Notch Signaling in Aortic Valve Development and Disease

Abstract

Bicuspid aortic valve (BAV) is the most common type of cardiac malformation with an estimated prevalence of 1 % in the population. BAV results in significant morbidity usually during adulthood due to its association with aortic valve calcification and ascending aortic aneurysms. Mutations in the signaling and transcriptional regulator, NOTCH1, are a cause of bicuspid aortic valve in non-syndromic autosomal dominant human pedigrees. The Notch signaling pathway is critical for multiple cellular processes during both development and disease and is expressed in the developing and adult aortic valve consistent with the cardiac phenotypes identified in affected family members. Recent work has begun to elucidate the molecular mechanisms underlying the link between Notch1 signaling and the development of BAV and valve calcification. Using in vitro approaches, loss of Notch signaling has been shown to contribute to aortic valve calcification via Runx2-, Sox9-, and Bmp2-dependent mechanisms. In addition, Notch1 signaling has been shown to be responsive to nitric oxide signaling during this disease process. A new highly penetrant mouse model of aortic valve disease using Notch1 haploinsufficient mice that are backcrossed in an endothelial nitric oxide synthase (Nos3)-null background was generated. Notch1 and Nos3 compound mutant mice (Notch1^+/-;Nos3^-/-) display a nearly 100 % incidence of aortic valve malformations, most commonly BAV. The aortic valves of adult mutant mice are thickened and have associated stenosis and regurgitation. Based upon the initial discovery of NOTCH1 mutations in humans with aortic valve disease, subsequent studies have provided significant molecular insights into BAV-associated diseases.

**Entries supplied**
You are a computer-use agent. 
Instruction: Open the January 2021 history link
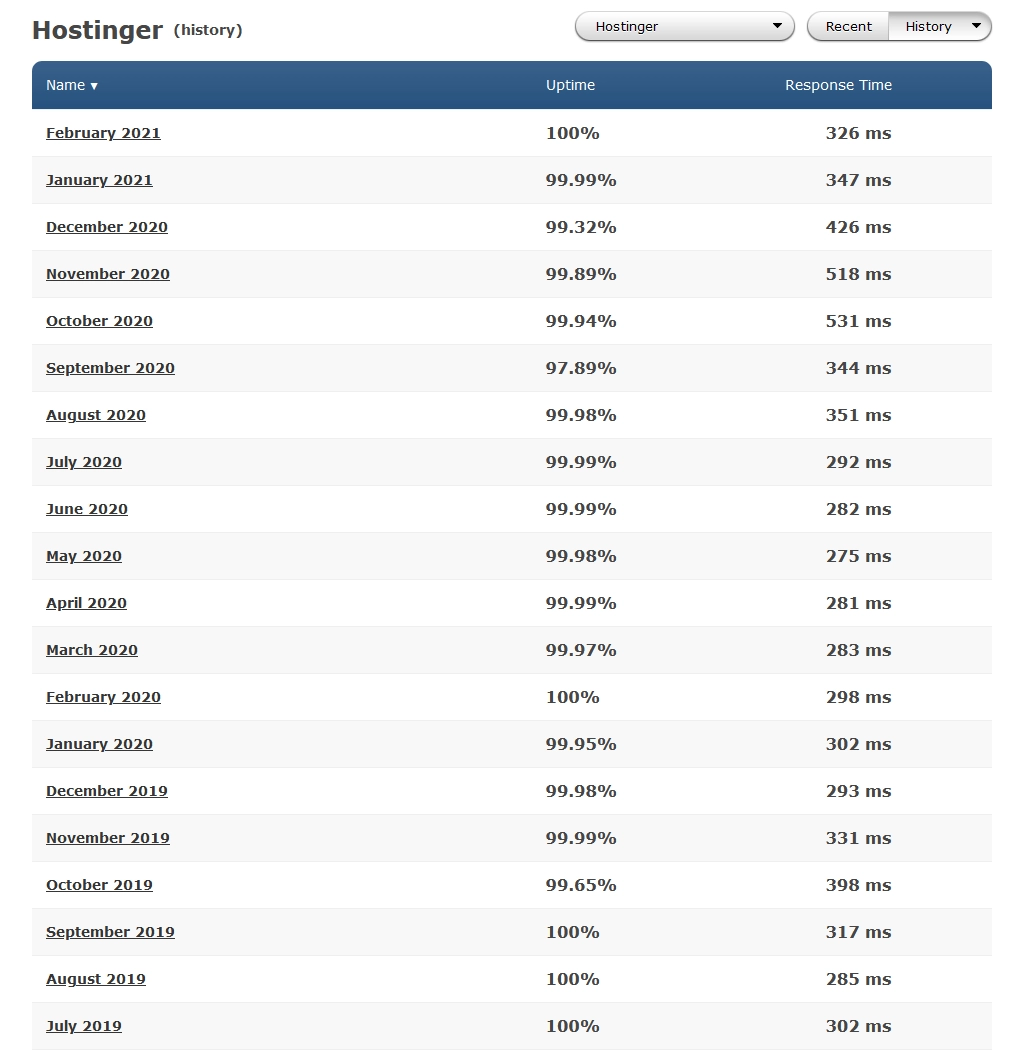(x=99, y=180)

--

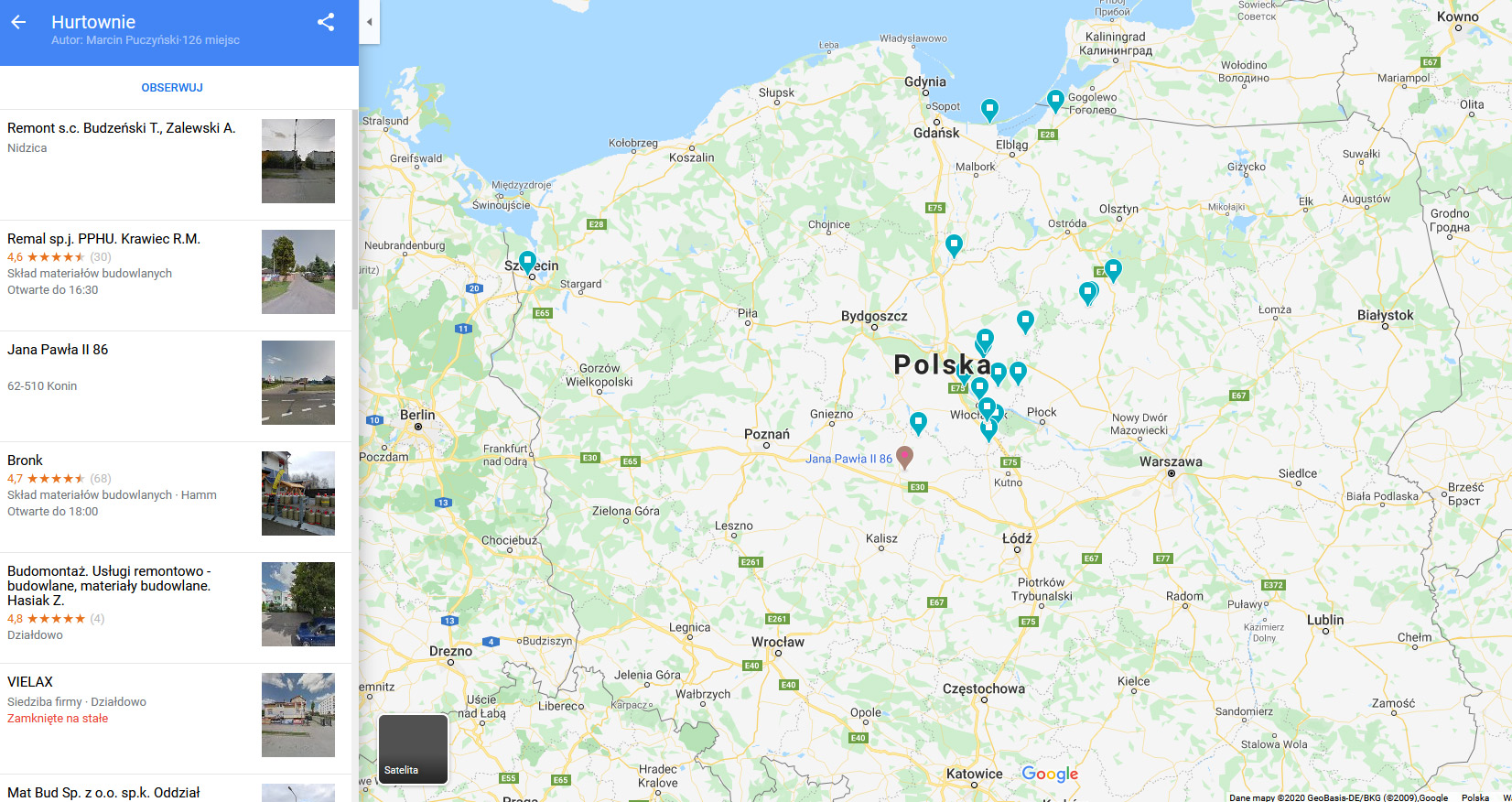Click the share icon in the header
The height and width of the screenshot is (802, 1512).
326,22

**Check your understanding**
(1) Answer these questions from the Notch signaling abstract:
(a) What is the estimated prevalence of bicuspid aortic valve in the population?
(b) Through which three dependent mechanisms has loss of Notch signaling been shown, in vitro, to contribute to aortic valve calcification?
(c) What incidence of aortic valve malformations do Notch1 and Nos3 compound mutant mice display?
(2) Write the next part of the Notch signaling abstract, picking up after its closing sentence.
The records play no part in this work.

**Exercise responses**
(1)
(a) An estimated 1 %.
(b) Runx2-, Sox9-, and Bmp2-dependent mechanisms.
(c) A nearly 100 % incidence.

(2)
1 Introduction

Congenital heart disease (CHD) is the most common type of birth defect, with an estimated incidence that ranges from 6 to 19 per 1,000 live births [1]. Even with recent improvements in the care of children, CHD remains a leading cause of infant mortality [2]. The etiology for the majority of cases of CHD remains unknown despite advances in cardiac developmental biology and genetics [3]. While the role of nongenetic causes, such as infectious agents and teratogens, appears to play a causative role in a minority of cases CHD, the role of genetic factors in CHD has become an area of robust investigation. Numerous etiologic genes for CHD have been identified using conventional linkage or candidate gene sequencing approaches and more recently using array-based methodologies or whole exome/genome sequencing [4].

Within CHD, bicuspid aortic valve (BAV) is the most common congenital cardiac malformation with an estimated prevalence of 1 % in the population. BAV occurs when the aortic valve has only two cusps instead of the normal three [5]. BAV is a common cause of adult valve disease as it is often asymptomatic during childhood. With BAV, the normally thin aortic valve cusps often prematurely calcify leading to valvar thickening and stenosis [5]. BAV may also present with aortic regurgitation and affected individuals are at increased risk for infective endocarditis. BAV is also associated with ascending aortic dilation/aneurysm and may result in the development of aortic dissection [5].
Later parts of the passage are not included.